- [Source passage]
########################################

Using a supercomputer in David Rittenhouse Laboratory's second floor late last spring, doctors from the Children's Hospital of Pennsylvania took MRI scans of a child's brain in just 17 seconds, a feat that normally requires 17 minutes with no fidgeting.
"Like a blurred photograph, an MRI scan is useless if the patient moves during the taking," says Penn's physics professor Robert Hollebeek, principal investigator in charge of DRL's second floor supercomputing facility.
What made this drastic cut in time possible was Hollebeek's fast supercomputer receiving, processing, and sending back MRI data 100 times faster than the original computer of the MRI.
But for all its amazing quickness, Hollebeek's supercomputer has always faced a major obstacle. The amount of data is so big that the cost is prohibitive. "Most of the data we process usually originates somewhere else in Philadelphia or in the USA," he says. "Getting the data to us via phone lines costs a lot of money. Sending back the processed information in the form of pictures or maps adds to those costs. Receiving and sending astronomic amounts of data has been a bottleneck."

########################################

- [Provided data]
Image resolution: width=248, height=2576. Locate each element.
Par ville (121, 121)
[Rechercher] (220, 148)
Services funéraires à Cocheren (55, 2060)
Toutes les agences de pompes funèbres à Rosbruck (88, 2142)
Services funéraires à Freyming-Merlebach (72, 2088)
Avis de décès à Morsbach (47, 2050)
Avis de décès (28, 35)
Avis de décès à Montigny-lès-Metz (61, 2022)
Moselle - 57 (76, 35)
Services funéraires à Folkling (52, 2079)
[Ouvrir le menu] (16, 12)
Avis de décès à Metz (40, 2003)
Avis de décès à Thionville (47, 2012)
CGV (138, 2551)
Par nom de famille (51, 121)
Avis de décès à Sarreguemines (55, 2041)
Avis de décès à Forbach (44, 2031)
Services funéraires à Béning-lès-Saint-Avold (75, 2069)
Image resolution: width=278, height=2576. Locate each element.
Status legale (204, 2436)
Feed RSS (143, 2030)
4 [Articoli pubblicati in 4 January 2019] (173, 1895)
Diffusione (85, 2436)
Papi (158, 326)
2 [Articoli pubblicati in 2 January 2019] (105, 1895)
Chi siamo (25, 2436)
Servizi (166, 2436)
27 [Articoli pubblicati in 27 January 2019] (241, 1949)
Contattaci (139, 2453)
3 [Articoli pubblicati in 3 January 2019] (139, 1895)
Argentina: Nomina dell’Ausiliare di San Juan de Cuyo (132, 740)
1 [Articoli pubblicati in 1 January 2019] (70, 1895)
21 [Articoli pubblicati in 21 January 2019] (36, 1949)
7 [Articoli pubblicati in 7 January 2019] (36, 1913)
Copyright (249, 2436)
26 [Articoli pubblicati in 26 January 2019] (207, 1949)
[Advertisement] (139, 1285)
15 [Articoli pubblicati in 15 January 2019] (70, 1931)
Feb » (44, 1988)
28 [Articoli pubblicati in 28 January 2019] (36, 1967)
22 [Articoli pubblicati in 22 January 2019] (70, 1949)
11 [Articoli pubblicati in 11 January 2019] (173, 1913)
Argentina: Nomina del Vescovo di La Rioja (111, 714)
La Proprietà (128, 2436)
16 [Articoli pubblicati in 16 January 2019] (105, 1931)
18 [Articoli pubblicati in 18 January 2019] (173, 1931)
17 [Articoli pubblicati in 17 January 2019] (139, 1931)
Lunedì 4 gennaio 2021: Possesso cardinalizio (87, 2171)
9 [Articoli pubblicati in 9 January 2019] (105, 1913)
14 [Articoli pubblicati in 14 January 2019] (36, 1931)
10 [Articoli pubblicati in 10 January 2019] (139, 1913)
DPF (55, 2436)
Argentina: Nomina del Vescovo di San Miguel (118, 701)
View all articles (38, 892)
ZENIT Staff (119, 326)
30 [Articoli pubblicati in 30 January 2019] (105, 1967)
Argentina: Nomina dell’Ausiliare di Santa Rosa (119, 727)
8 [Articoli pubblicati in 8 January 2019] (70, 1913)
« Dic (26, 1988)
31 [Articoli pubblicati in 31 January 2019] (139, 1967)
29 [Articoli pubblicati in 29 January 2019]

########################################

- [Required actions]
A. According to the passage on the MRI supercomputer, how much faster than the MRI's original computer did Hollebeek's supercomputer receive, process, and send back the data?
B. Carry on writing the passage on the MRI supercomputer, starting right after its final sentence.
The rows can be set aside here.

- [Your responses]
A. It did so 100 times faster.

B.
Now all that is about to change. The National Science Foundation has invited Hollebeek and his physics computing group, and a dozen groups from other U.S. universities, to test drive the next super-fast generation of the information highway.
In return, Hollebeek's group is competing with the others to figure out how to connect data intensive sites like his into a backbone of a network already in place that until now has consisted of only four supercomputing centers in New York, Colorado, California and Illinois. This backbone of a network can send and receive information about five times faster than the commercial Internet, and the research connection to the backbone will run 30 times faster than the previous connection. But the backbone must grow now into a larger network. Penn's group will be one of the first sites to join.
NSF expects the resulting network to produce breakthroughs in multimedia communications, in remote access to very large data collections, and in cooperative experiments in science.
"Data mining with these big, super-fast computers is a hot topic in business, medicine and research, because data mining means creating new knowledge from vast quantities of information, just like searching for tiny bits of gold in a stream bed," says Hollebeek. Penn's group won the SUPERCOMPUTING '95 Data Mining Award.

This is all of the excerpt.